Matt Verderamo is a consultant with Well Built Construction Consulting, a Baltimore-based firm that provides strategic consulting, facilitation services and peer-to-peer panel discussions for construction executives. The opinions are the author’s own.
If you want to grow your construction company, getting your backlog right couldn’t be more important. A strong backlog gives you the ability to plan ahead, whether it’s for hiring needs, labor needs, key strategic investments, or general cash flow for things like trucks or raises.
Backlog is a measure of how much work you have booked and haven’t yet billed for. So, for example, the day you sign a $3 million contract, you add $3 million to your backlog. After your first billing (let’s say it’s for $100,000), your backlog on this project is now (you guessed it) $2.9 million. To get your total backlog, add up the outstanding invoices from all your projects.
Since backlog is a key indicator of future billings and therefore future profits and cash flow, there are many reasons why you should do your best to maintain a steady portfolio. Here are the four main considerations you should keep in mind to ensure you use this information to better guide your business:
Follow the numbers. As with most things, people won’t focus on backlog if it isn’t quantified, tracked, and emphasized. The more you talk about and measure the backlog, the more likely you are to achieve your goals.
Set a goal based on your business’s strategic goals, then measure the backlog in your financial reports.

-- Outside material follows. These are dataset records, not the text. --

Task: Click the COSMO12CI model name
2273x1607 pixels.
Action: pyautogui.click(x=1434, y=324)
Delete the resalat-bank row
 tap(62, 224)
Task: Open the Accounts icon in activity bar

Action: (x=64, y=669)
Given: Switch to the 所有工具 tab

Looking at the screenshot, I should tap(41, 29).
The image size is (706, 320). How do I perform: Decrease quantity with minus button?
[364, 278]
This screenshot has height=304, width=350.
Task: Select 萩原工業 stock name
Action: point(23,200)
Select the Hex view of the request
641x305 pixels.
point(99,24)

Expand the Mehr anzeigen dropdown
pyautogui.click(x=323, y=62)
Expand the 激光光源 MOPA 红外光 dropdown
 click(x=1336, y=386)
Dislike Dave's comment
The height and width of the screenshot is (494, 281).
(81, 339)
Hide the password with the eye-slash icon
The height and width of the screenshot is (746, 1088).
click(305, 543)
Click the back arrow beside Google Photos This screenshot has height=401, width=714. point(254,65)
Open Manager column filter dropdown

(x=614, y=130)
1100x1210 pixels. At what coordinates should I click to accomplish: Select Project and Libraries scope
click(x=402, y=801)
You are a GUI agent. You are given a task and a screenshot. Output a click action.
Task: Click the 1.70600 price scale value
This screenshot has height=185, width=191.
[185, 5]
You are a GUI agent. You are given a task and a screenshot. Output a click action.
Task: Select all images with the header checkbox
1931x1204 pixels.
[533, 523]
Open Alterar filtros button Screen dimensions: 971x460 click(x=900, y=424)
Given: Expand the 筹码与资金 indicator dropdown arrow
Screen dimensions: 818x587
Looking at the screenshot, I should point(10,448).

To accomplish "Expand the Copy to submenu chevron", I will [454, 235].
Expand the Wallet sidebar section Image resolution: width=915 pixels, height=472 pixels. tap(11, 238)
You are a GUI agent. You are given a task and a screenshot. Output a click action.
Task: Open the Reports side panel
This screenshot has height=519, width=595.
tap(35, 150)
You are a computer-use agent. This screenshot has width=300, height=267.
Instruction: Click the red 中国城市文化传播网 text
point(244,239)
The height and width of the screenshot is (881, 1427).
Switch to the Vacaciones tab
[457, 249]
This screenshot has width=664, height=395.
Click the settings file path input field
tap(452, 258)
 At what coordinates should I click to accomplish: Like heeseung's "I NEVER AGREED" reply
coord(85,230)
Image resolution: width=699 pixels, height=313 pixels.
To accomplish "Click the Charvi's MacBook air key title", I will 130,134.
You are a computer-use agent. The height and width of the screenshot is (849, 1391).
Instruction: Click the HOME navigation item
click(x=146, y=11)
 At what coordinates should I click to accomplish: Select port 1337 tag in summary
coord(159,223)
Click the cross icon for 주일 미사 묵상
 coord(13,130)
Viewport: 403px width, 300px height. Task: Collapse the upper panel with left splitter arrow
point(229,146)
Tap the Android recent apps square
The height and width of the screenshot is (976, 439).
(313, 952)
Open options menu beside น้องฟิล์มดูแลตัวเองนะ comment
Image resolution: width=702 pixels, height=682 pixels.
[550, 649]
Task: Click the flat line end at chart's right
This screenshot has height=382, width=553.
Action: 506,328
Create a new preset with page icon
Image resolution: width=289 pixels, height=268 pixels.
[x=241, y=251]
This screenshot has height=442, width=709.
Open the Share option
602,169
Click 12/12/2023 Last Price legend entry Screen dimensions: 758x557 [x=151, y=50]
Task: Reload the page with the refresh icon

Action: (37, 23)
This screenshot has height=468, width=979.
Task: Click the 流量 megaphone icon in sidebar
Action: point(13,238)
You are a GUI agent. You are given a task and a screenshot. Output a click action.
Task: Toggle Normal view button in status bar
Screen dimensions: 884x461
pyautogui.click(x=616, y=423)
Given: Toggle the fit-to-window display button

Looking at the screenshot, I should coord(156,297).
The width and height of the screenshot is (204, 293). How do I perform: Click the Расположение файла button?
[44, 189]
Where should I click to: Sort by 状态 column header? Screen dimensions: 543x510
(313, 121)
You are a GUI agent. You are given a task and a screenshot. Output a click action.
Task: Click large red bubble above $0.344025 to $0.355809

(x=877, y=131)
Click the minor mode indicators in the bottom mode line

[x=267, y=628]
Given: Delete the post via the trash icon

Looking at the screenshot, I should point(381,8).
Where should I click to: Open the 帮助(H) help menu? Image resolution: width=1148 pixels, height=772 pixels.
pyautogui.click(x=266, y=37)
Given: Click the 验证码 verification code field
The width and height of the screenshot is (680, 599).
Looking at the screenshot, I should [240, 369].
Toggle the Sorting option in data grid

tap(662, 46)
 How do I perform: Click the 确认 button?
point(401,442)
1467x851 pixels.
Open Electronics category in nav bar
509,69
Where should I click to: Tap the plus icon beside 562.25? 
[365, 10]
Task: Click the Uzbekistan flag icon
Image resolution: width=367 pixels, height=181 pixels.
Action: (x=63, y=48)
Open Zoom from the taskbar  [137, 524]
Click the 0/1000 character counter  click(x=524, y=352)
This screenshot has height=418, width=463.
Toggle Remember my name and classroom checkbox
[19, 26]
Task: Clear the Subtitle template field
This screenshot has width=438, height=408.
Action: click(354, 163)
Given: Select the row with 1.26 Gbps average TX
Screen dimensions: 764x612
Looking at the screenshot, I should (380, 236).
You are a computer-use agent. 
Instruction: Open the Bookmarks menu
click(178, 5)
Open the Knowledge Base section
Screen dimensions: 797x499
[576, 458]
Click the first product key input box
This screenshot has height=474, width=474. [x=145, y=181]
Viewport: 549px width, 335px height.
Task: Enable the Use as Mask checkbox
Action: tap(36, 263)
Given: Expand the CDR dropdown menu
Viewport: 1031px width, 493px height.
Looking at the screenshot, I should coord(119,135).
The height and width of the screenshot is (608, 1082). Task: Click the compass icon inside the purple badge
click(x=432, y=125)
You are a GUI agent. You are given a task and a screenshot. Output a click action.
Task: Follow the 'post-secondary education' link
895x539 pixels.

Once you’ve started crunching the numbers, distribute updated backlog data to your estimating team at least monthly, but preferably weekly.
Consider your sales cycle. If you’re a mechanical contractor, it can take eight to twelve months from the time you bid on a project until you’re on the job and getting substantial billing. So you would say this type of contractor has a sales cycle of about eight to 12 months and should book a backlog about eight to 12 months in advance.
For example, if you’re targeting $100 million in revenue by 2025 and your sales cycle is eight to 12 months, that would mean that by January 1, 2025, you’d want to have between $80 and $100 million in delay Because if you don’t, any job you win in 2025 will likely start in 2026 and not contribute to your 2025 goals.
If you’re a smaller contractor with a shorter sales cycle (say two to three months) and a revenue goal of $35 million, you’ll only need to be about $8 million behind on January 1st. 2025, or around 25% of the target. Again, because that’s what you’d need to bill in the next two to three months to hit your goal.
Separate your delay. While all delays are great, if you win a mega project today that doesn’t start until 2026, you may hit your delay goal, but that doesn’t mean you’ll have work by 2025. I always recommend separating your overdue for the next 12 months from your overdue over 12 months. That way, you’re still tracking the two big numbers, but you’re making decisions based on the right information today.
Look at other indicators. While you should measure your lag, it’s important to realize that it’s a lagging indicator. This means that whether the backlog is low or high doesn’t tell us much, other than that we need or don’t work. What it doesn’t tell us are things like:
- Are we bidding enough work to maintain/increase our backlog?
- Do we have enough sales meetings to maintain/increase our backlog?
- Do we have enough customers to support our growth goals?
- Are we doing enough business development with new leads?
So, while backlog should serve as a goal, it’s critical to create a set of leading indicators that ensure you’re doing the things you need to do to maintain a steady portfolio. A simple process for creating advanced indicators for backlog is as follows:
- Calculate your winning percentage.
- Use your win percentage to create bid and sales goals. For example, if your win rate is 10% and your target portfolio is $35 million, you should bid $350 million. It also means you have to make $35 million. Companies with more than one estimator should then break down that $350 million per estimator and create an individual bid goal for each, and break down the $35 million per estimator and create an individual sales goal for each one
- Each week, meet as an estimation team and review how much each person bid/earned the previous week and compare it to the target. Since you may not be bidding every week, you should track weekly bids and sales goals as an accountability tool, but ultimately you should measure failure/success in meeting goals against of monthly offers and total sales. Four weeks is enough time for the data to be resolved.
Follow the steps here and I promise you will be amazed at the results you get in the form of a consistent backlog that allows you to pursue your strategic goals.